El secreto de la sirvienta

4

Afuera apenas comenzaba a amanecer, y los primeros rayos del sol abrazaban la tierra con una calidez tímida. Evelina sintió el rocío sobre sus piernas desnudas. Sus viejos y rígidos zapatos estaban empapados, el cuero húmedo le rozaba incómodamente la piel.

Elizar se detuvo junto a unos arbustos perfectamente recortados y fijó la mirada en un cerezo cargado de frutos maduros y jugosos.

— Creo que este lugar servirá. Necesitas aprender a invocar tu magia. Relájate, extiende las manos y concentra toda tu energía en las palmas.

Evelina obedeció, pero no ocurrió nada. En realidad, no sabía qué esperar, ni cómo se suponía que la magia de Ayne debía manifestarse.

— Si le quito la magia a Anvar… ¿la guerra terminará?

— Se verá obligado a firmar la paz —respondió Elizar, desviando la mirada. Claramente no quería ahondar en el tema.

— ¿Por qué? ¿Acaso no hay más magos en el reino?

— Sí los hay, pero perdería autoridad. Aquí, todos los que poseen magia son respetados, aristócratas. Los plebeyos casi nunca tienen poder.

Le resultaba extraño estar frente a un árbol, con los brazos estirados como si pintara formas invisibles en el aire, esperando un milagro. Aprovechó el silencio para intentar obtener alguna respuesta más.

— ¿Casi nunca? Pero no siempre, ¿verdad? Ayne era plebeya, ¿no es así? Si no, no sería sirvienta.

— Escuchas con atención —dijo Elizar, acercándose a ella. Le sujetó las manos con suavidad, impidiéndole completar aquel círculo invisible. Le enderezó las muñecas y apuntó con sus dedos al árbol, lanzándole una mirada firme—. Ayne tenía un don único, y sabía controlarlo. Llegó a ser sirvienta personal del rey… y mantenerse en las sombras.

— Sospecho que ese ascenso meteórico no fue solo mérito suyo.

— En parte —Elizar le tomó los dedos entre los suyos. Los apretó con ternura, bajó las manos y se inclinó levemente hacia ella. Sus ojos grises eran como un torbellino, oscuros en los bordes, y atrapaban la mirada sin esfuerzo—. Ayne confiaba en mí, y quiero que tú también lo hagas. No deseo hacerle daño a Anvar. Solo quiero detener esta guerra.

Para Evelina todo aquello era demasiado complejo, lleno de matices y secretos que Elizar claramente no estaba dispuesto a compartir. O al menos no con ella. El hombre se inclinaba cada vez más, reduciendo la distancia entre ambos. Los separaban apenas unos centímetros. Ella, despertando del hechizo, susurró casi contra sus labios, rompiendo la tensión de la escena:

— ¿Nunca intentaste hablar con él?

— Cientos de veces. Pero es sordo a mis razones. Allí fuera mueren personas, mujeres y niños inocentes. No puedo dormir tranquilo mientras esta masacre continúe.

La mención de niños y mujeres perforó el pecho de Evelina como una daga envenenada. Dolía pensar que alguien sufría por las ambiciones imperiales de otro. Sintió una punzada de furia que se le alojó en el alma como espinas ardientes. Notó un cosquilleo en la punta de los dedos. Bajó la vista: pequeñas chispas brillaban fugazmente en sus palmas, amarillas con destellos rojizos, relampagueaban y se apagaban al instante. Asustada, cerró los puños.

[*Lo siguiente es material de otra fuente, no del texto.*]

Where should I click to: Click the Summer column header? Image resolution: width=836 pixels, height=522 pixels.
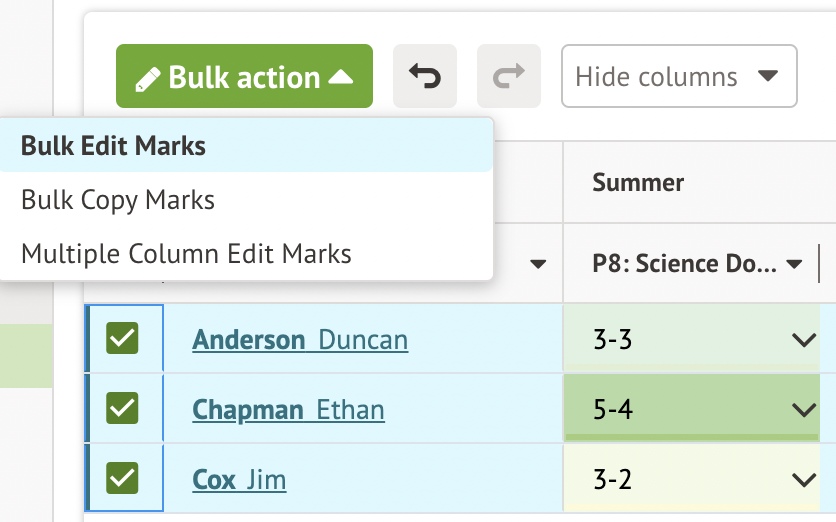[x=638, y=182]
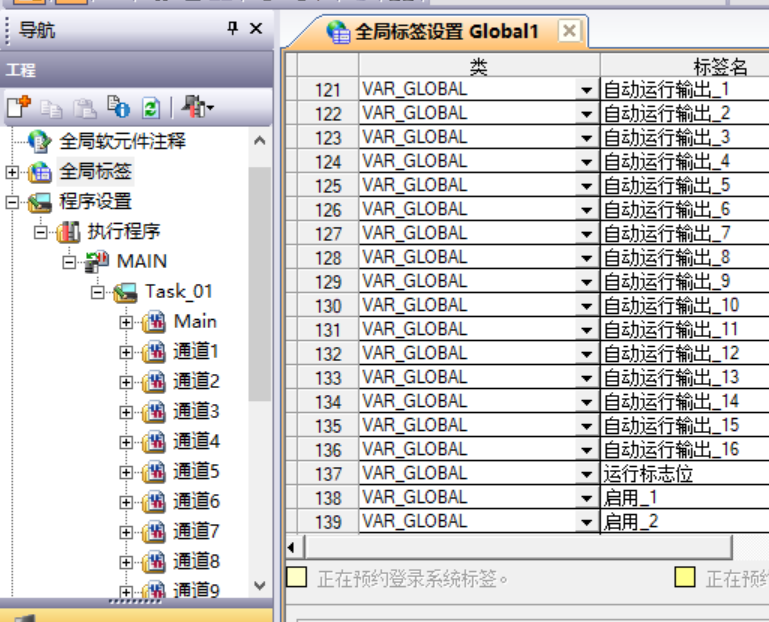Collapse the 程序设置 tree node
Viewport: 769px width, 622px height.
point(12,202)
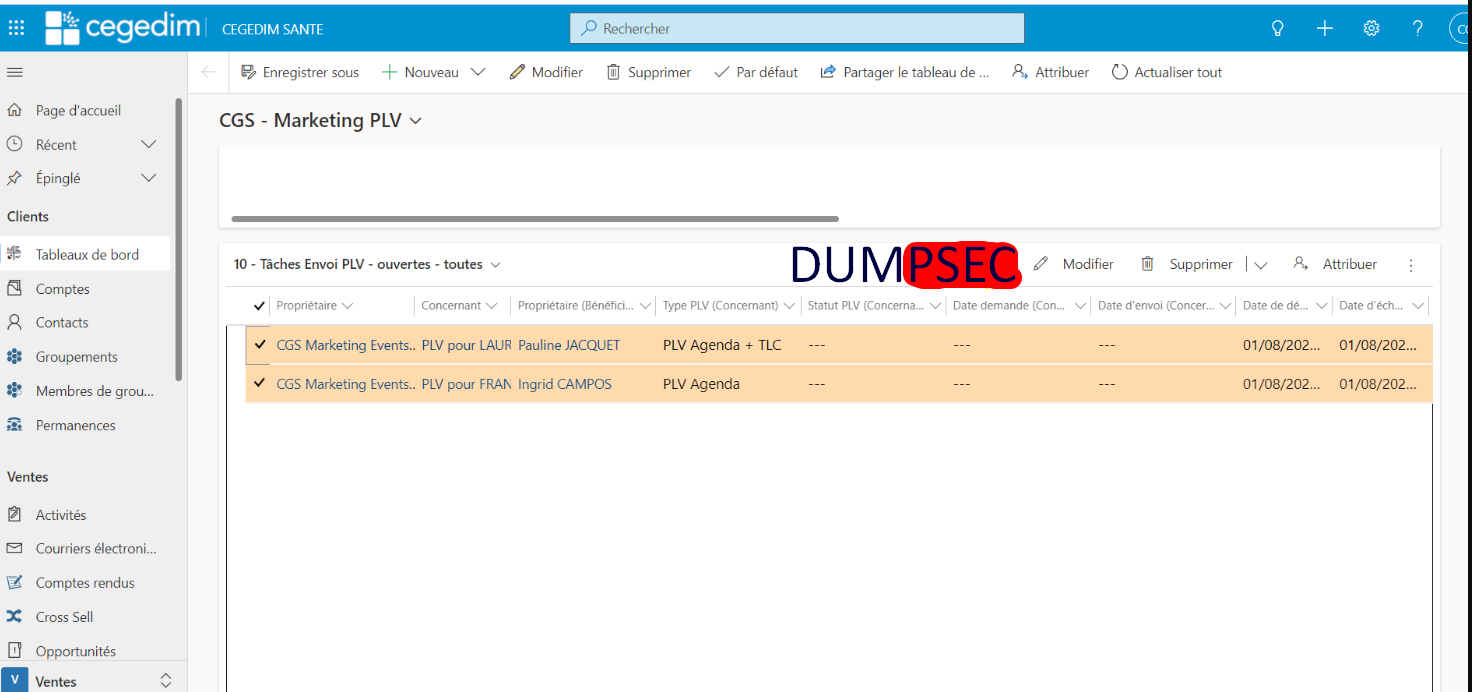Open the Nouveau dropdown chevron
The image size is (1472, 692).
(478, 72)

— ¡Sí! ¡Eso es! —exclamó Elizar, casi saltando de alegría. Se inclinó hacia ella y le dio un beso entusiasta en la mejilla, dejando una húmeda marca en su piel. Evelina bajó la cabeza, ruborizada, sin entender por qué Elizar se tomaba tales libertades. Él no pareció notar su incomodidad y continuó con sus instrucciones—. ¡Muy bien! Abre los puños e intenta dirigir la energía al árbol. Haz que los cerezos se marchiten.

Evelina agitó las manos hacia el árbol, pero esta vez no pasó nada. Las chispas desaparecieron, y el cosquilleo se esfumó.

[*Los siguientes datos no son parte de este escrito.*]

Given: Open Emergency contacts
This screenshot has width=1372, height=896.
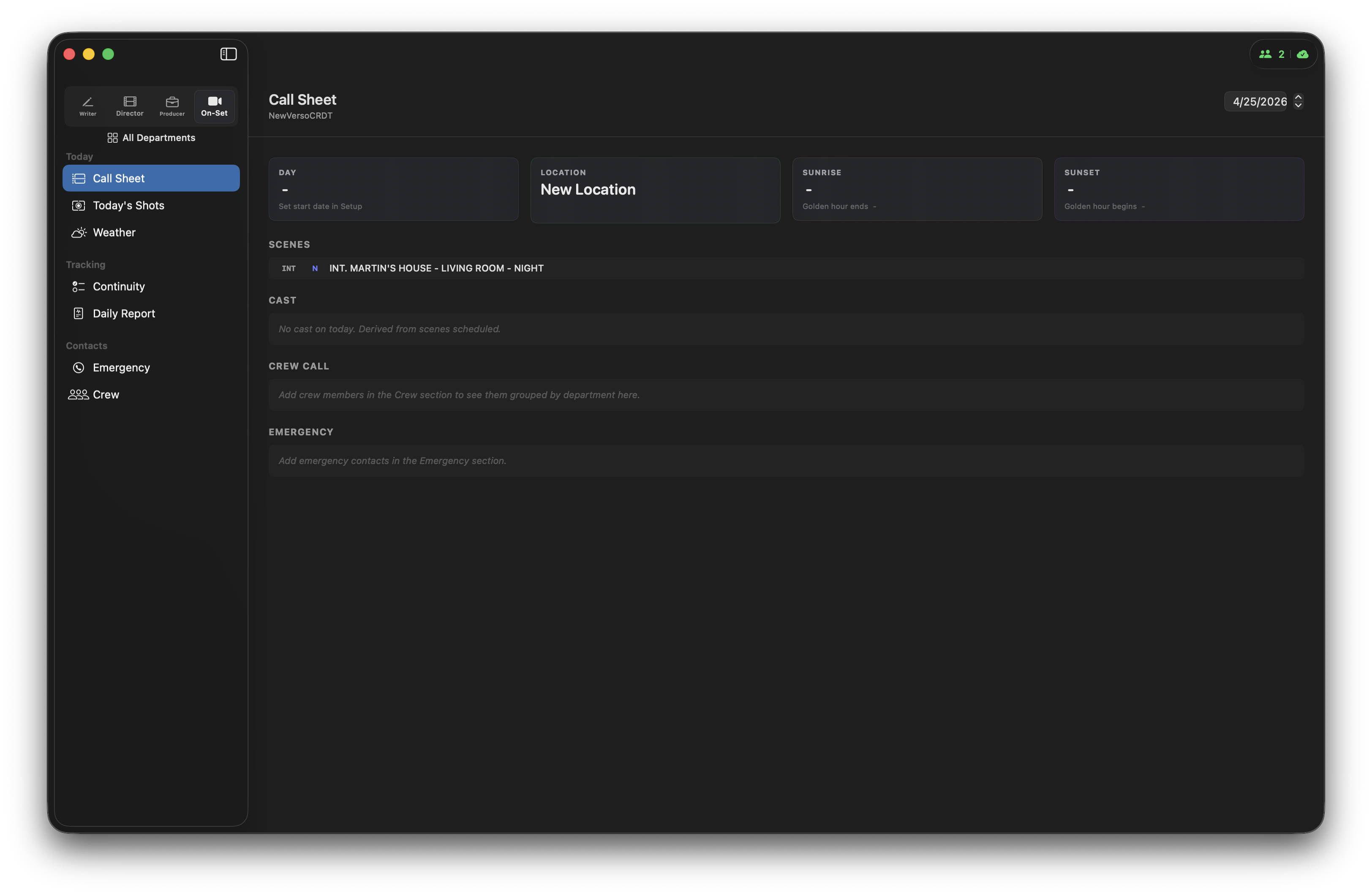Looking at the screenshot, I should [x=121, y=368].
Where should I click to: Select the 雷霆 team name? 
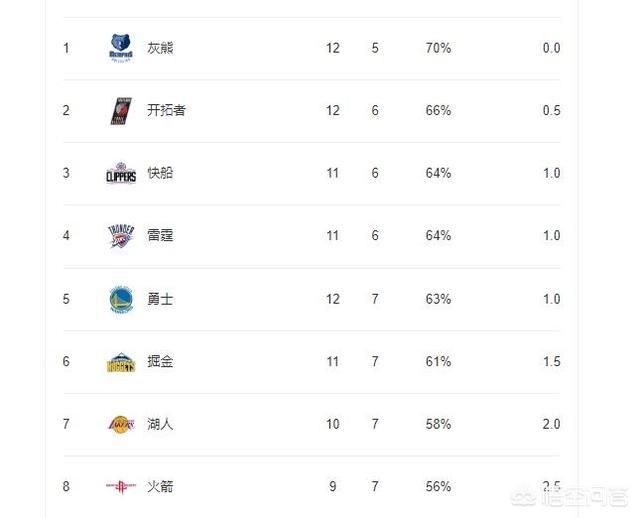pos(160,236)
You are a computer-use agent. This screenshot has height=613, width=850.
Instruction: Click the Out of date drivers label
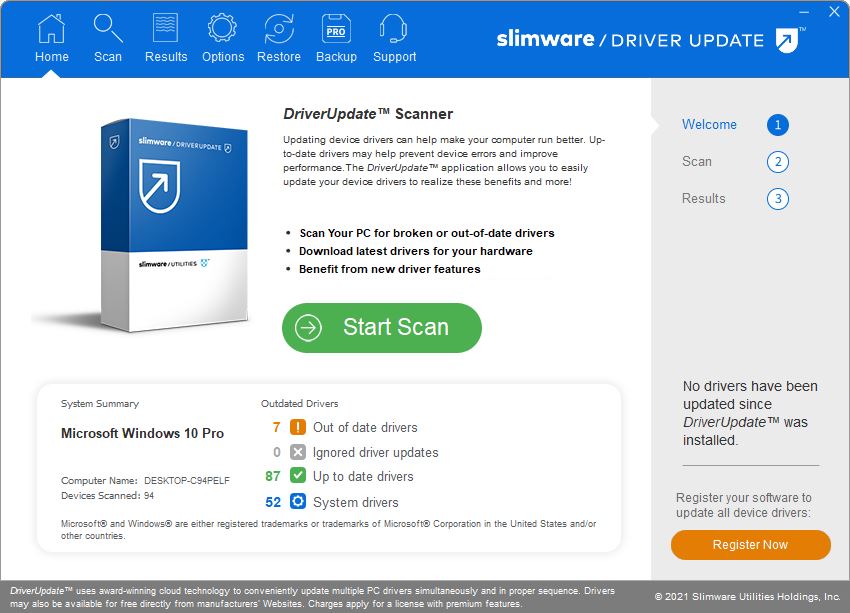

Durante el día evitó cruzarse con el rey. Ese hombre despertaba algo extraño en su pecho, una mezcla de temor y confusión. Mientras lavaba ropa sucia, añoró su lavadora. Al caer la noche, servía platos y llenaba jarras, haciendo todo lo posible para que no la enviaran al salón principal, donde los nobles celebraban sus banquetes.

Después de la cena, un paje se le acercó con cara de pocos amigos.

— Ayne, el rey te llama. Lo siento… está furioso. Me temo que esta noche… te irá muy mal.